### Text under study
However, Olympe de Gouges decided to post hundreds of copies of her pamphlet "Three governments' battle to the death", in which monarchy, federalism and republicanism duke it out for the Grand Prize of France and de Gouges takes care to point out the good points of each government, including the monarchy. She chose to do this in the middle of a civil war between monarchists and republicans, in Paris, no less, the seat of the republican government.

Olympe de Gouges expected to open debate and to insert her opinion into governmental procedures, as had happened when she published a pamphlet offering to act as Louis XVI's trial lawyer.

She got arrested instead.

Wednesday, February 11, 2009

Literary PSA

On the subject of Lord Byron, the Amateur Historian would like to make a general statement on the Byronic hero for the edification of her gentle readers:



Sunday, February 8, 2009

Breakfast with Lord Byron

Ah, Gentle Readers, today is a special day! For those virtuous few who rise early may dine with Lord Byron... after he shoos away his company from last evening and takes out his hair curlers of course.


Your meal will consist of tea with a raw egg stirred in, if Lord Byron is feeling partiuclarly hungry, or watered vinegar if not.


You will probably be feeding Byron's manorexia and vanity more than anything else, but you will be the envy of all of London and a jealous Lady Caroline Lamb (possibly Byron's most famous lover, if one does not count the questionable liasons between Byron and his half-sister, Augusta Leigh) will most likely faint on your doorstep and hate you forever.

More Fun Times With Blake

Mention has been made of the ecentricities of William Blake, who also took advice from his dead brother, saw angels in a tree outside his home and once saw God outside his window.

A patron came by Blake's home one day to buy a book. Not finding Blake indoors, the patron went around back and found Blake and his wife, sitting completely naked in their garden, reading Milton's Paradise Lost.

"Come join us!" quoth Blake. "We are Adam and Eve."

No record is left of the patron's participation in this Edenic scene, or if said patron ever got his book.

Friday, February 6, 2009

Oh that Crazy Blake!


The Amateur Historian would like to apologize for the lack of updates and blames the demands of a college education. Speaking of education, here are a few Historical Tidbits about a man who recieved very little formal education, the Romantic poet, William Blake.

Blake was an odd character, whom all the other Romantic Poets found bewildering, and whom Wordsworth and Coleridge called "crazy Blake". Coleridge, reviewing Blake's Songs of Innocence and Experience, found fault with Blake's hand-drawn illustrations, in particular with the "I don't know whatness of the countenance, as if the mouth had been formed by the habit of placing the tongue, not contemptuously, but stupidly, between the lower gums and the lower jaw." Coleridge also diapproved of "the mood of the mind", i.e. the supposed sanity of the poet. Robert Hunt, a critic of the time, was highly upset that "the ebullitions of a distempered brain [were] mistaken for the sallies of genius... [in the] admirers of William Blake, an unfortunate lunatic, whose personal inoffensiveness secures him from confinement and, consequently, of whom no public notice would have been taken, if he was not forced on the notice and animadversion of the Examiner, in having been held up to public admiration by many esteemed amateurs and professors as a genius in some respect original and legitimate."

The Amateur Historian personally thinks that the best line from Hunt's review is as follows:

"The praises which these gentlemen bestowed last year on this unfortunate man's illustrations... have, in feeding his vanity, stimulated him to publish his madnesss more largely."

The fact that Blake amped up the crazy in order to get people who annoyed him to leave him alone probably did not help this impression.

### How to complete this task
Copy everything from "Mention has been" down to "Milton's Paradise Lost." in the blog text, renaming "garden" to "orchard". The items after this point are separate material, unconnected to the blog text.

### Information given

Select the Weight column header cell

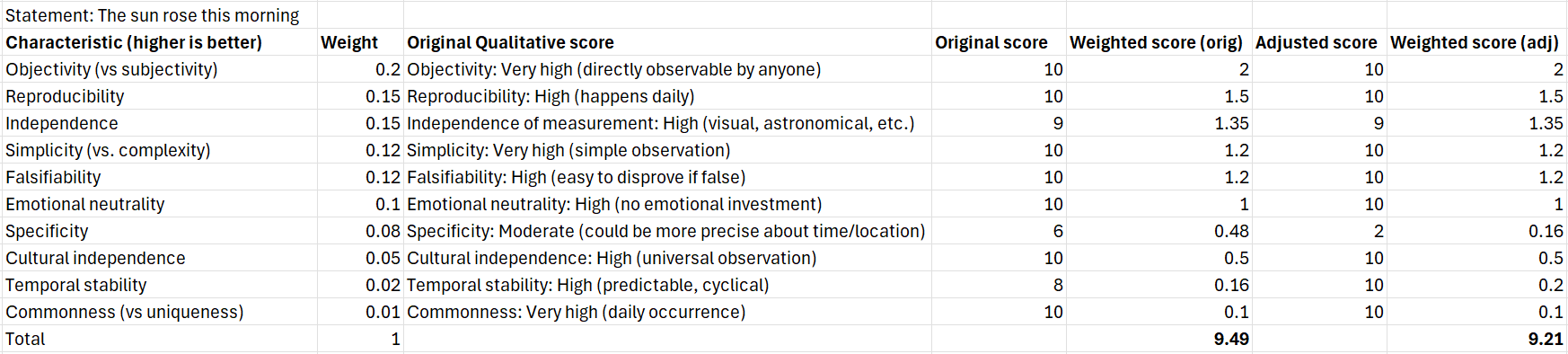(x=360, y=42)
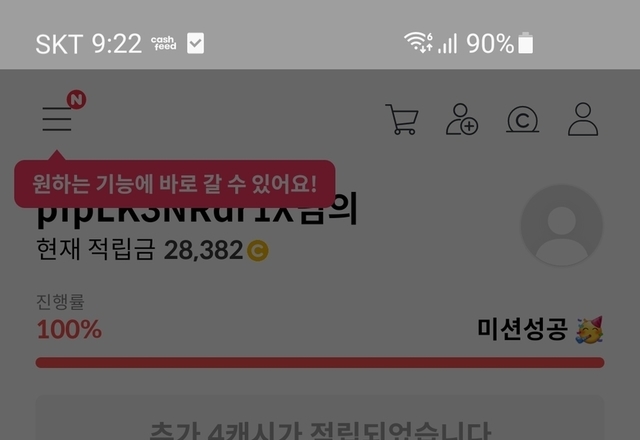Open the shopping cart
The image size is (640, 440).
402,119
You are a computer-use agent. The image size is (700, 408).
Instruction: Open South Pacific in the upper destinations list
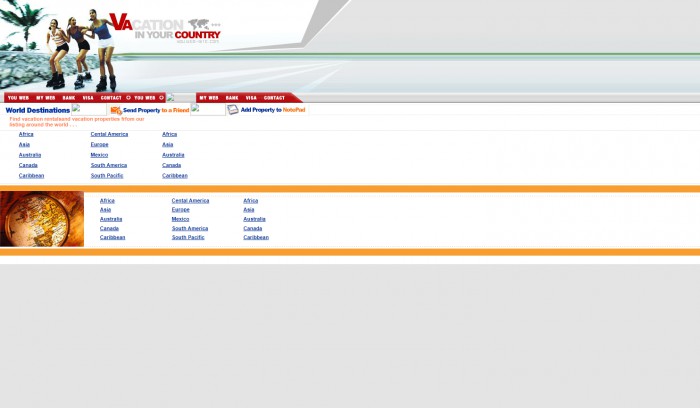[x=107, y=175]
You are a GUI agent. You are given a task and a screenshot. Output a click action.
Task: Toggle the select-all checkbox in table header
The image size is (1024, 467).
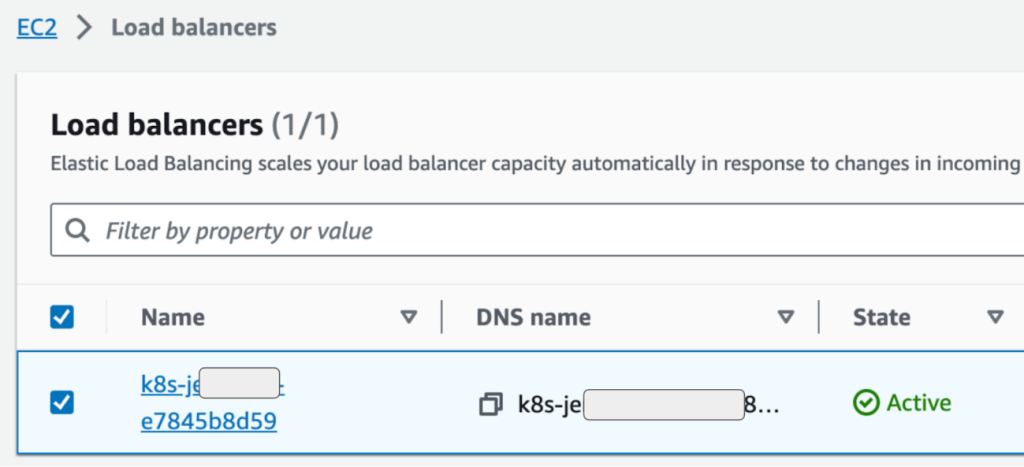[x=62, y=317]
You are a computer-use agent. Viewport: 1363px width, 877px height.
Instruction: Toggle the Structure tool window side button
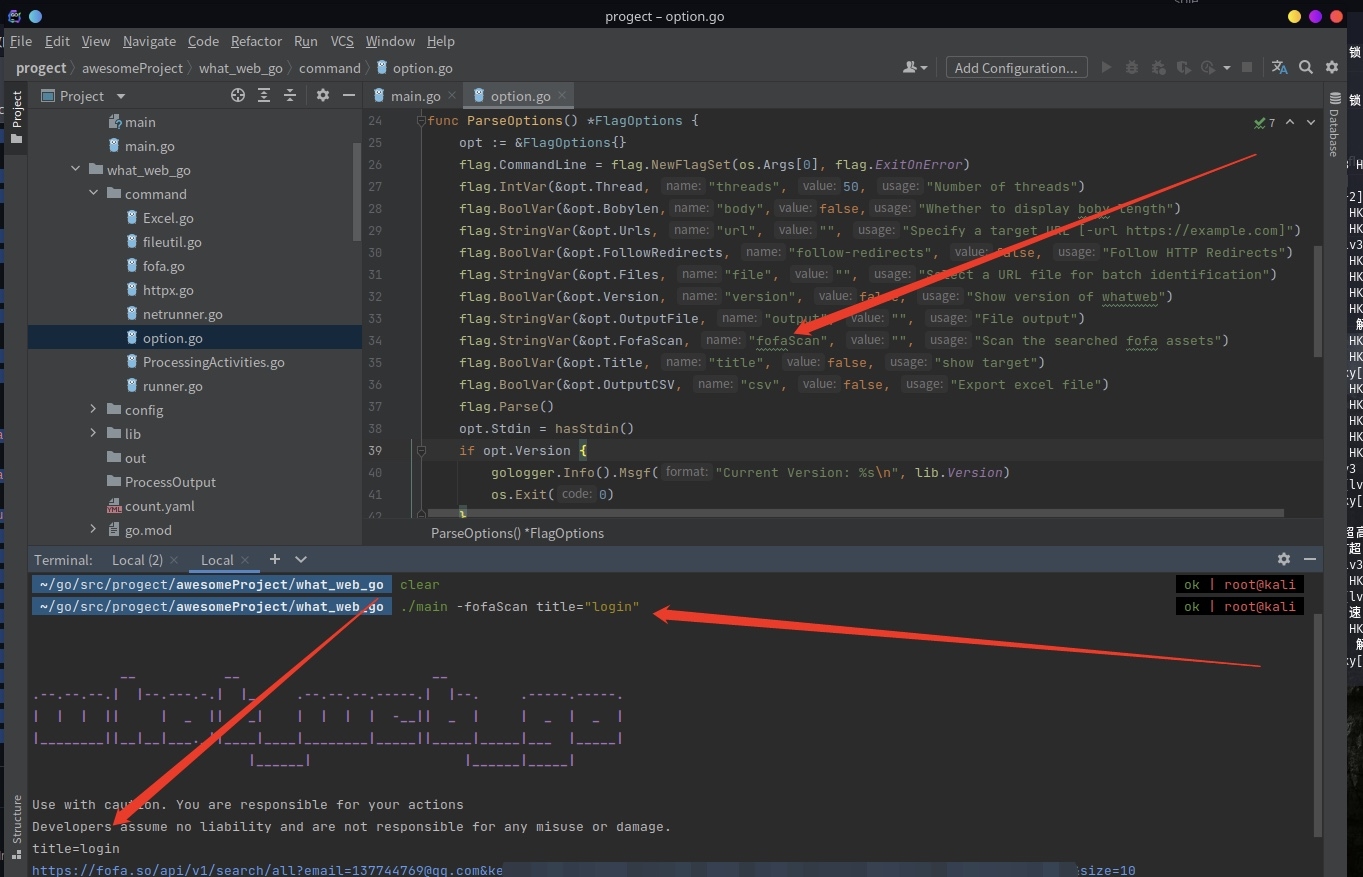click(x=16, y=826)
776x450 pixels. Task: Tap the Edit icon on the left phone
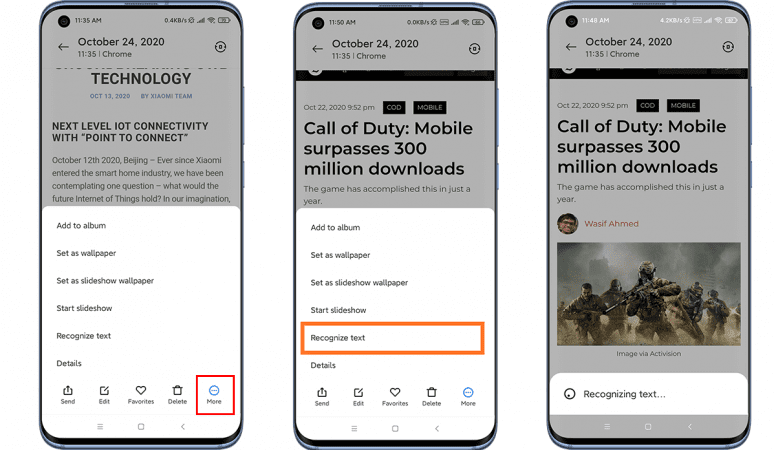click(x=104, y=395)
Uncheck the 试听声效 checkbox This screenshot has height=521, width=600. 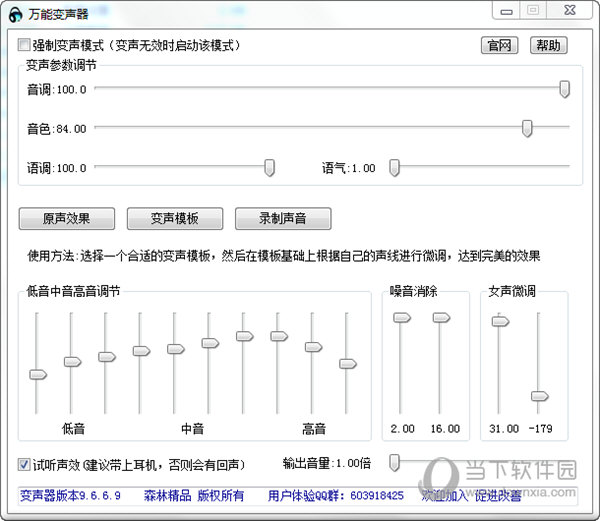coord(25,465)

### Result for this exercise
Mention has been made of the ecentricities of William Blake, who also took advice from his dead brother, saw angels in a tree outside his home and once saw God outside his window.

A patron came by Blake's home one day to buy a book. Not finding Blake indoors, the patron went around back and found Blake and his wife, sitting completely naked in their orchard, reading Milton's Paradise Lost.